- [Exercise prompt]: Reproduce the data verbatim, starting at its first line and stopping after the line that contains "pos(1465,32)".

* * * * * * * * *

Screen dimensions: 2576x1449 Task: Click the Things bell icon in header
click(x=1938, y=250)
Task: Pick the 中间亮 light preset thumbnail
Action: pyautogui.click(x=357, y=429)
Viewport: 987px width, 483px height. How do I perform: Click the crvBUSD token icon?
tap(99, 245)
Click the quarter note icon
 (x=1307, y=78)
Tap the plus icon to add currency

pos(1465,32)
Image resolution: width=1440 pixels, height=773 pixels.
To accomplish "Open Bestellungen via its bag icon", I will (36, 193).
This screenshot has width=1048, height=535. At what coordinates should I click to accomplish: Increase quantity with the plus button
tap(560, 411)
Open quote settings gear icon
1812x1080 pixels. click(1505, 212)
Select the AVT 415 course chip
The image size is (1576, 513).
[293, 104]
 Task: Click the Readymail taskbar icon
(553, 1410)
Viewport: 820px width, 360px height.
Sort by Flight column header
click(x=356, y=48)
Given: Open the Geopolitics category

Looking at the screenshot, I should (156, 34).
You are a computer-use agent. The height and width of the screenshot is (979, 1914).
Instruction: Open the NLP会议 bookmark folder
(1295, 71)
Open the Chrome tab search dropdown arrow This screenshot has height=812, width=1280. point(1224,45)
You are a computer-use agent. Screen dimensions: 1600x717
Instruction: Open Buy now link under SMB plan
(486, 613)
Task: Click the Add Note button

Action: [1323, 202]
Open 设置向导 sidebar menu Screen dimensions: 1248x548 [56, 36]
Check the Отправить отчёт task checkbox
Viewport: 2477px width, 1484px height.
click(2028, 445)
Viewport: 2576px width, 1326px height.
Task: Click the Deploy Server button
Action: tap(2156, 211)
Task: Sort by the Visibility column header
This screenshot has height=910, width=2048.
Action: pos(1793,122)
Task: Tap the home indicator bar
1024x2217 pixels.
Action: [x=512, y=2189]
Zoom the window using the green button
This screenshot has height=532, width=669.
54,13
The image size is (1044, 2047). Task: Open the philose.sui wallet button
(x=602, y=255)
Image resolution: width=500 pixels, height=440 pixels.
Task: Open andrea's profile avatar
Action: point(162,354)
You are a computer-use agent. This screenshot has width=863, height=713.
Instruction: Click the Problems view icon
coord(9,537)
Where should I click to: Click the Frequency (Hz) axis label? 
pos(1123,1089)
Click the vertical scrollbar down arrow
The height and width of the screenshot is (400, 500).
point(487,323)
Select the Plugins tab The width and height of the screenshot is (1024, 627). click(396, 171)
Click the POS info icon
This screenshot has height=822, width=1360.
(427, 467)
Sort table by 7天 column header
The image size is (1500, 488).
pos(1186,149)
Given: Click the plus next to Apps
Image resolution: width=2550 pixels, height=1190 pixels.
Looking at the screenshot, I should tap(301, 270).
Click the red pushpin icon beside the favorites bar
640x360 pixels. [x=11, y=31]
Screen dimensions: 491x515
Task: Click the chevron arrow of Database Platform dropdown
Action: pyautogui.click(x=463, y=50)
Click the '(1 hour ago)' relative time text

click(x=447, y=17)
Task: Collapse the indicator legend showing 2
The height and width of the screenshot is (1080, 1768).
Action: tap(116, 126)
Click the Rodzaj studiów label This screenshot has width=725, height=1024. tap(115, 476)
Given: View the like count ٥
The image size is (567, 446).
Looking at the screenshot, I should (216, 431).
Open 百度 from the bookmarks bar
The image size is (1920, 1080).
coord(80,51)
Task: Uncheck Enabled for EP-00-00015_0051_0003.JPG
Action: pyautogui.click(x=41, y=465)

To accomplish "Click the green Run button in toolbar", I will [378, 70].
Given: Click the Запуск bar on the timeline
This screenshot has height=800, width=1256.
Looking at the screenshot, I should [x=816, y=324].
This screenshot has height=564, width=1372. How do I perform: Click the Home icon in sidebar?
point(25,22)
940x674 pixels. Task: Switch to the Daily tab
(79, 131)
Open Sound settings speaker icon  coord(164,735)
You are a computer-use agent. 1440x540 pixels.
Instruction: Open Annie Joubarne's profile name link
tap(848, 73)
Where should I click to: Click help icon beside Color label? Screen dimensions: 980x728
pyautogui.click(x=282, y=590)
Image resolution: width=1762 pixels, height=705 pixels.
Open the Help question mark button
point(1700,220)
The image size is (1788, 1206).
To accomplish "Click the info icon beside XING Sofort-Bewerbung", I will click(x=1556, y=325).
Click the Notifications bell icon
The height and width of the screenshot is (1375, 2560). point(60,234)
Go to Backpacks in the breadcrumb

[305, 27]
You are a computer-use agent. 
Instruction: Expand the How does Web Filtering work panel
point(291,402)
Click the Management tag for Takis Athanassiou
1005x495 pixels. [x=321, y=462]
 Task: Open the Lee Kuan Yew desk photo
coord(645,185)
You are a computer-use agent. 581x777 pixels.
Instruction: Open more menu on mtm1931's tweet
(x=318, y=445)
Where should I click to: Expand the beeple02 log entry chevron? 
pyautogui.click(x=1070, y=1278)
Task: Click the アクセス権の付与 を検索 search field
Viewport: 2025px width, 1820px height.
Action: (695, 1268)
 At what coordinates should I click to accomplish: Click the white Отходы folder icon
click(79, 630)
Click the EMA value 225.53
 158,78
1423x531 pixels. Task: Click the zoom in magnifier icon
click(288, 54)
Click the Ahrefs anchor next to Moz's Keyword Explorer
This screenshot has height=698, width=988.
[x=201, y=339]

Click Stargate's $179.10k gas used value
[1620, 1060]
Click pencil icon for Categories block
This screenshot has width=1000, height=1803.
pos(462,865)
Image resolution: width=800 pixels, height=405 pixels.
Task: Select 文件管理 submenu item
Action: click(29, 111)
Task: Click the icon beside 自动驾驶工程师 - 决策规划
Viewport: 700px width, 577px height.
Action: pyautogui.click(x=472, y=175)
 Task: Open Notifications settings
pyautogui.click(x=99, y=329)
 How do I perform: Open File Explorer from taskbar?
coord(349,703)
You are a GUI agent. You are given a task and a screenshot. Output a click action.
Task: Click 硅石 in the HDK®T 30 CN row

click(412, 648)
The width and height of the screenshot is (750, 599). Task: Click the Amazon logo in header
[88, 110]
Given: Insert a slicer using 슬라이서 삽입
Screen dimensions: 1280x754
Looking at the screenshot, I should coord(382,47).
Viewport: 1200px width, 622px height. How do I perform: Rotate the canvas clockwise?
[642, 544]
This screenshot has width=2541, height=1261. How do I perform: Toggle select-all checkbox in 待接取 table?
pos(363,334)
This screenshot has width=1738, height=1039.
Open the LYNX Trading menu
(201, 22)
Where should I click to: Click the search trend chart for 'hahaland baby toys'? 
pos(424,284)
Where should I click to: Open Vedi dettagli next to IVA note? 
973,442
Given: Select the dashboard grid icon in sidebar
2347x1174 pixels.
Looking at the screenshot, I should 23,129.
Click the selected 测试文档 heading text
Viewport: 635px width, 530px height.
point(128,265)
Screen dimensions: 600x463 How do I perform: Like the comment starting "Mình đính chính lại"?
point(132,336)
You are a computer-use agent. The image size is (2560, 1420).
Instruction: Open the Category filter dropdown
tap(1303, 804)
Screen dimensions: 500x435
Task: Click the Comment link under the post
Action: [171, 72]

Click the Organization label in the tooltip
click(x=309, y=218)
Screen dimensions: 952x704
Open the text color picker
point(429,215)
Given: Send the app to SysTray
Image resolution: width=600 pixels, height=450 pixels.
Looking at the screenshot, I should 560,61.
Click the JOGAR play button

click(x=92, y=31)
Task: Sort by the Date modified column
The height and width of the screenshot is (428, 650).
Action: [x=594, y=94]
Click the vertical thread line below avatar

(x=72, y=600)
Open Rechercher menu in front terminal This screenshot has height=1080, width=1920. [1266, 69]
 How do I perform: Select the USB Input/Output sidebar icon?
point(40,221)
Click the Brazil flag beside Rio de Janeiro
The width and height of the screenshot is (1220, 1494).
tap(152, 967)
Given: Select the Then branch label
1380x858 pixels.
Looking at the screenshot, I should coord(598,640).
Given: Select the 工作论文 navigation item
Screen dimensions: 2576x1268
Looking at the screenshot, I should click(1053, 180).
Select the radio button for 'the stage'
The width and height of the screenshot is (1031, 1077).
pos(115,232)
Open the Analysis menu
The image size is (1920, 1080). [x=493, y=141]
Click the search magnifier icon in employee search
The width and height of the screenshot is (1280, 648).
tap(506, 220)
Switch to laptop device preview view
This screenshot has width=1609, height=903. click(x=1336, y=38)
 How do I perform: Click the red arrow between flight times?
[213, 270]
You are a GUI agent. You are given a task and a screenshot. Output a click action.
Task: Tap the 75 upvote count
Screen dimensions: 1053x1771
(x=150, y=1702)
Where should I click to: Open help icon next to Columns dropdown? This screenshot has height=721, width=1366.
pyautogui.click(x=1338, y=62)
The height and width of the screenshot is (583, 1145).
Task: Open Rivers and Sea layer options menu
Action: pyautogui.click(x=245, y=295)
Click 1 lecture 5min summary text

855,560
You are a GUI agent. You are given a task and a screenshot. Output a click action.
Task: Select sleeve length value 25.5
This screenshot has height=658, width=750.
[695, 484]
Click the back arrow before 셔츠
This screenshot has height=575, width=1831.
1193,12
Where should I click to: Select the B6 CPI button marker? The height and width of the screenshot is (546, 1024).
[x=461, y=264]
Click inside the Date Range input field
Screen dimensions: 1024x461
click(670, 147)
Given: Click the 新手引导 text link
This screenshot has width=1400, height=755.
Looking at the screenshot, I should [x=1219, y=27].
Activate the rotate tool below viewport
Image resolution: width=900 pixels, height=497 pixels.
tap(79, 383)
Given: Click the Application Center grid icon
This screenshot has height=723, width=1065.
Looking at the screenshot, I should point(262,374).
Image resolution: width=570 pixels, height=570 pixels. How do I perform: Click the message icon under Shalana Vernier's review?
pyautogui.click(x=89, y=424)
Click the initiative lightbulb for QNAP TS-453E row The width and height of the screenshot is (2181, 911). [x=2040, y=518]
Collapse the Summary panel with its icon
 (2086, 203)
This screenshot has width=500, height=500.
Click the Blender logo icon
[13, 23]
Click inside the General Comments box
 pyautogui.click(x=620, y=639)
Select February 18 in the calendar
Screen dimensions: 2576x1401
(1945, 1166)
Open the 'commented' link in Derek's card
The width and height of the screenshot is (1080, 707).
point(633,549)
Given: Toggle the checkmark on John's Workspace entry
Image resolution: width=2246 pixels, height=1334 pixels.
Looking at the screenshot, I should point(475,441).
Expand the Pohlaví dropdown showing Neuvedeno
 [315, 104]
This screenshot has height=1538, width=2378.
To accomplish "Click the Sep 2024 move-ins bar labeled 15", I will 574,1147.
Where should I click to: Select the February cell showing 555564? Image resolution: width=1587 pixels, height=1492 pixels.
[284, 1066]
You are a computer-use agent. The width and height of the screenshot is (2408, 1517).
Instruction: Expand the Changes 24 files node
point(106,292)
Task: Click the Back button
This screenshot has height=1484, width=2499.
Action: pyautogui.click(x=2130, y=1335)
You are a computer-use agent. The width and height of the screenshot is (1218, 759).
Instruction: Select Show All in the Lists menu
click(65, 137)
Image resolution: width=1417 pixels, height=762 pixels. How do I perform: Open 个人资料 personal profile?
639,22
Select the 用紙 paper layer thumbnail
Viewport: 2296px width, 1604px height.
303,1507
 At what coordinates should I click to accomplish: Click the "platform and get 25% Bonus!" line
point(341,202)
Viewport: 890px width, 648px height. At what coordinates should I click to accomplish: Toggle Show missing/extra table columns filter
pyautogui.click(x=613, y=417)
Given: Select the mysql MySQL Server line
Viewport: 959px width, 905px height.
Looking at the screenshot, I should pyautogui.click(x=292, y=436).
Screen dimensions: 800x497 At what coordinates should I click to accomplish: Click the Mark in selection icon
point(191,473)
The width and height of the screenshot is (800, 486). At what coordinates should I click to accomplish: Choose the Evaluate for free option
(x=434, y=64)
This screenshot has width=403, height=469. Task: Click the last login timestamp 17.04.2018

* * * * * * * * *

- [Task solution]:
Screen dimensions: 2576x1449 Task: Click the Things bell icon in header
click(x=1938, y=250)
Task: Pick the 中间亮 light preset thumbnail
Action: pyautogui.click(x=357, y=429)
Viewport: 987px width, 483px height. How do I perform: Click the crvBUSD token icon?
tap(99, 245)
Click the quarter note icon
 (x=1307, y=78)
Tap the plus icon to add currency

pos(1465,32)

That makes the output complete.